Tahoe Market Pulse: Should you hedge your bond portfolio?
November 17, 2016
Interest rates were creeping higher before the election, but the Trump victory pushed the yield on the 10-year Treasury above 2.2 percent. The thought is that a President Trump will increase spending on infrastructure and the military. More spending combined with lower taxes means the Treasury will borrow more. Banking stocks have welcomed the higher rates. Not so for bond funds. Vanguard's Total Bond Index Fund (BND) lost 2 percent last week. Is it time to hedge your bond portfolio?
Some people think so. Money is moving into ProShares Short 20+ Year Treasury (TBF), which moves in the opposite direction as Treasury prices. This fund rose 7.5 percent last week. But buyer beware. Inverse funds (especially ones with leverage) serve a purpose for day traders, but are not good long-term investments.
Some bond ETFs do the hedging for you and do so more efficiently by matching durations to their bond holdings. Two good examples are ProShares Investment Grade Interest Rate Hedged (IGHG), which yields 3.2 percent, and ProShares High Yield Interest Rate Hedged (HYHG), which yields 5.6 percent.
Maybe a more profitable hedge is to own the SPDR Bank ETF (KBE). Banks often rally when rates rise so this security could move inversely to bonds. KBE yields 1.5 percent and has an expense ratio of 0.35 percent.

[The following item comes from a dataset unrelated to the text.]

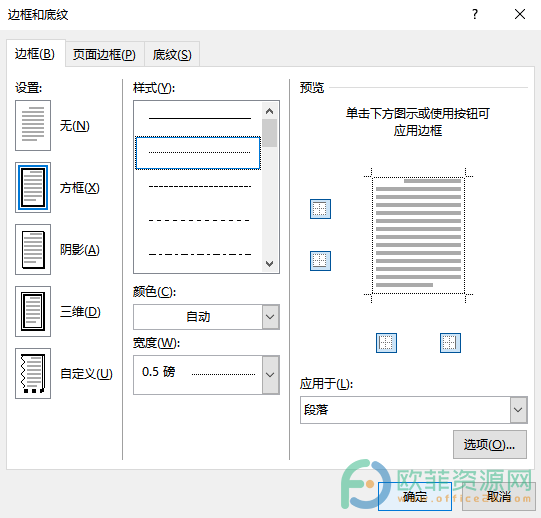This screenshot has height=518, width=541.
Task: Click the help question mark icon
Action: [475, 14]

I'm not hedging my fixed-income portfolios. I've avoided Treasuries because their low yields make them very vulnerable to rising rates. Rates would have to go much higher, however, to make high-yielding bonds and non-REIT preferreds unattractive. Plus, some of the preferreds are near their par value so the threat of a call will act as support.
Wall Street is piling on the higher interest rate trade. As is often the case, they'll take it too far. The economy certainly has room to grow, but how optimistic can one be if the global economy is flat or if trade tensions emerge? I don't see rates rising far, but for those who want to protect their portfolio from rising rates, some ETFs can help.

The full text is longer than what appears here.